The American Accounting Association Seven-Step Ethical Decision Model Each case is analysed using a seven-step model, shown below. 1. Determine the facts What? Who? Where? When? How? What do we know or need to know that will help define the problem? Define the ethical issue List the significant stakeholders. Define the ethical issues. Identify the major principles, rules and values (For example; integrity, quality, respect for persons, profit) Specify the alternatives List the major alternative courses of action, including those that represent some form of compromise or point between simply doing or not doing something. Compare values and alternatives – see if there’s a clear decision Determine if there is one principle or value, or combination, which is so compelling that the proper alternative is clear. Assess the consequences Identify the short and long, positive and negative consequences for the major alternatives. The common short run focus on gain or loss needs to be measured against the long-run considerations. This step will often reveal an unanticipated result of major importance.
Make your own decision Balance the consequences against your primary principles or values and select the alternative that best fits. Source: Courtesy of the American Accounting Association.

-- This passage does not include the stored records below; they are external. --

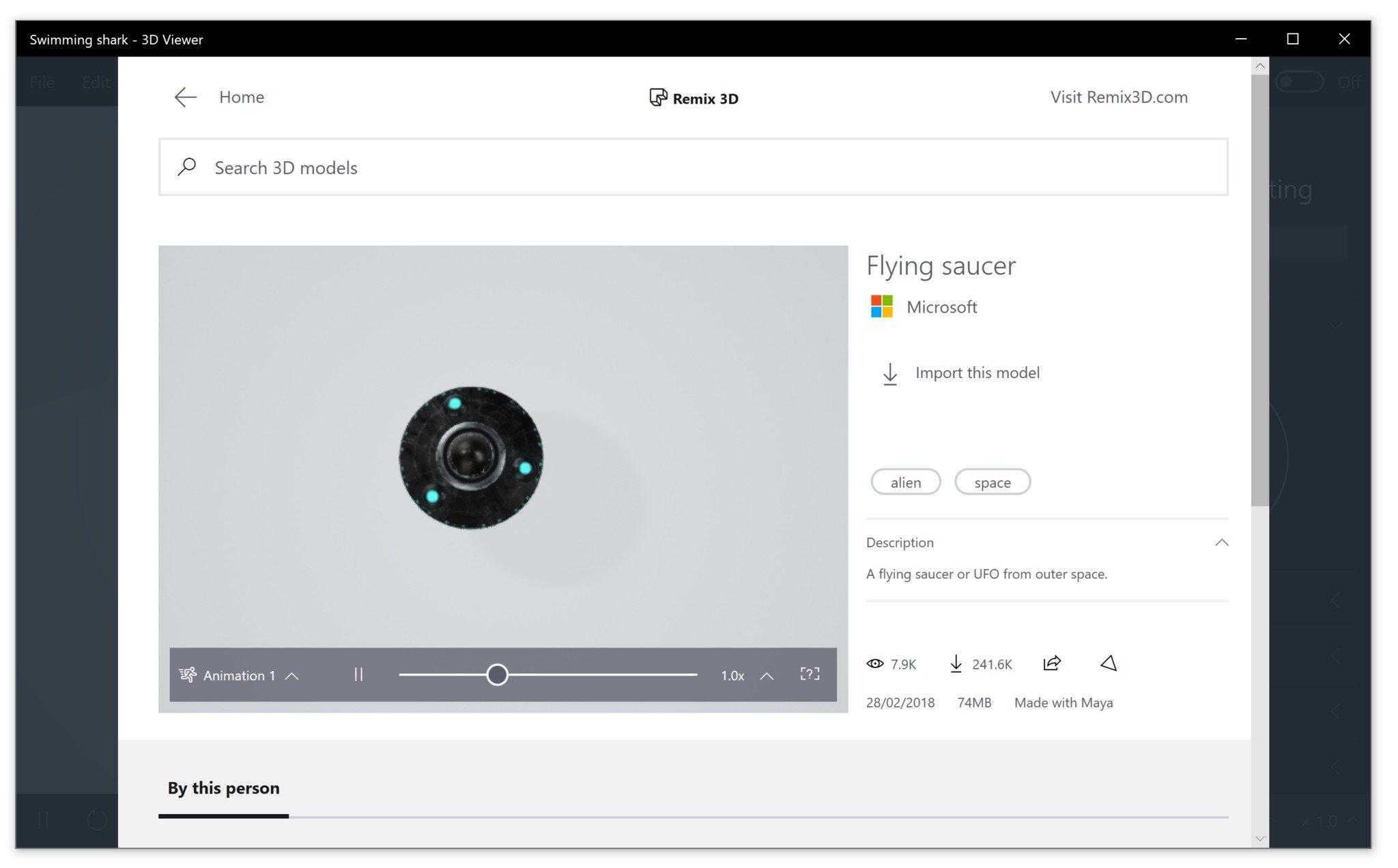Click the report flag icon
The height and width of the screenshot is (868, 1398).
1109,663
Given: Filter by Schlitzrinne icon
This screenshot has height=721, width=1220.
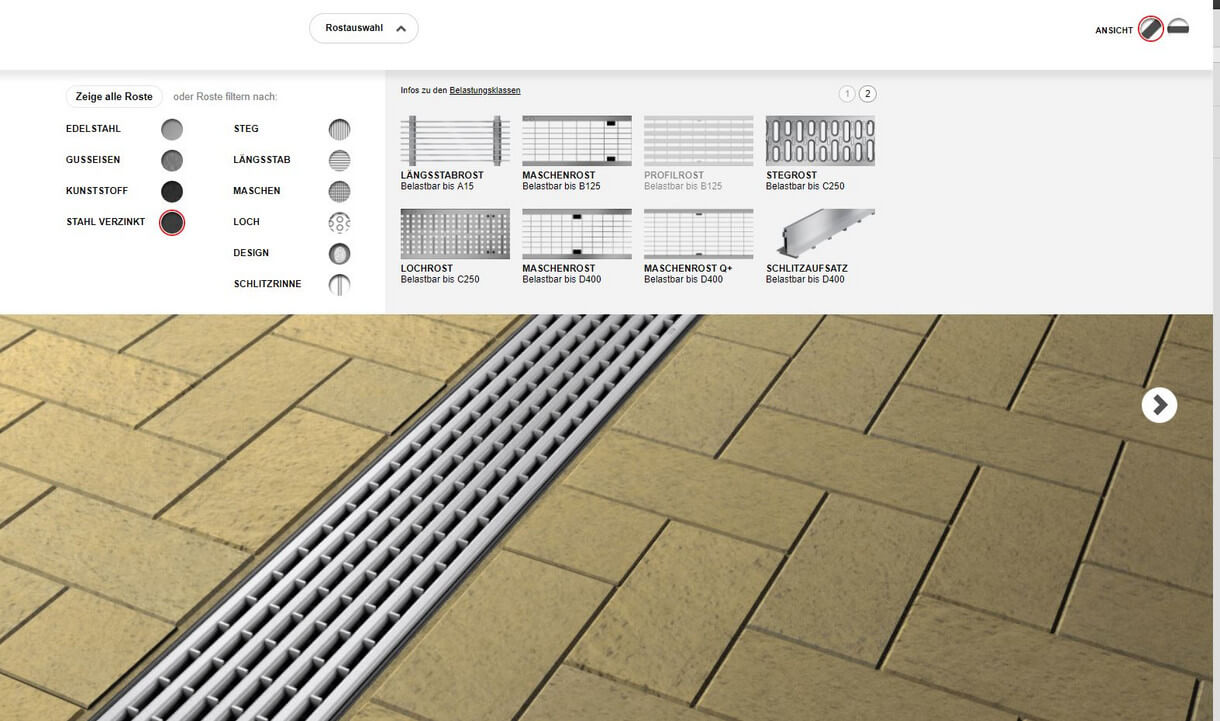Looking at the screenshot, I should pyautogui.click(x=340, y=284).
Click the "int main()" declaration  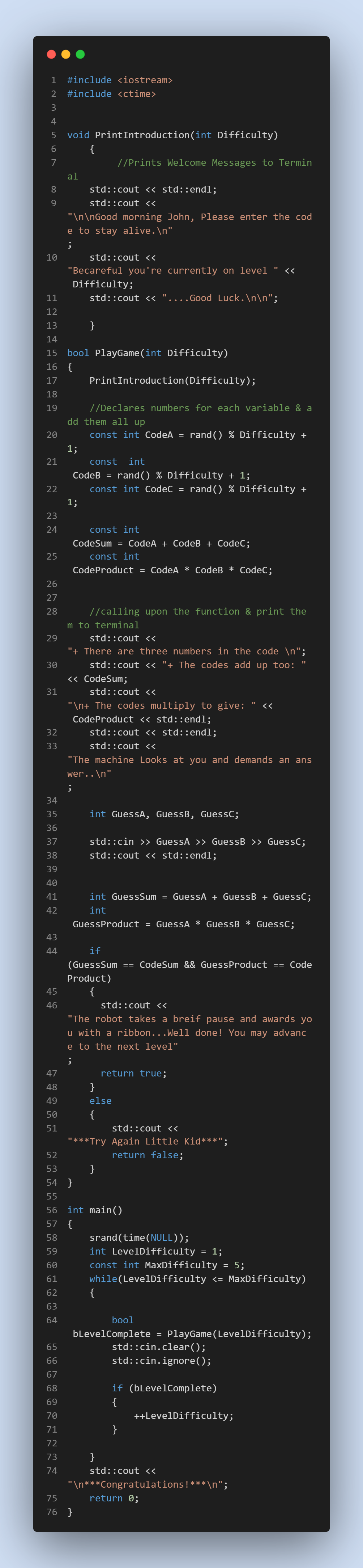pyautogui.click(x=95, y=1210)
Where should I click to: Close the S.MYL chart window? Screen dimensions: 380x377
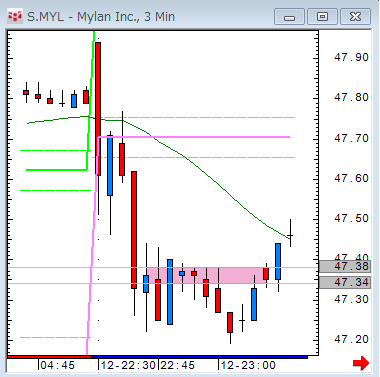[x=355, y=17]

Application of the American Accounting Association model John Smith, the chief financial officer (CFO) of Dropout Fones Pty Ltd, has discovered a significant misstatement that overstated assets in this year’s financial statements. The misleading financial statements are contained in the company’s annual report which is about to be issued to banks and other creditors. After much thought about the consequences of telling the managing director, Jack Frost, about this misstatement, John gathers up his courage and tells him. Jack says, ‘What they don’t know won’t hurt them. But just so we set the record straight, we’ll adjust next year’s financial statements for this year’s misstatement. We can fix it next year when we make more profit. Just don’t make that kind of mistake again’. Required: Using AAA’s ethical decision model, work through this situation to determine what John should do.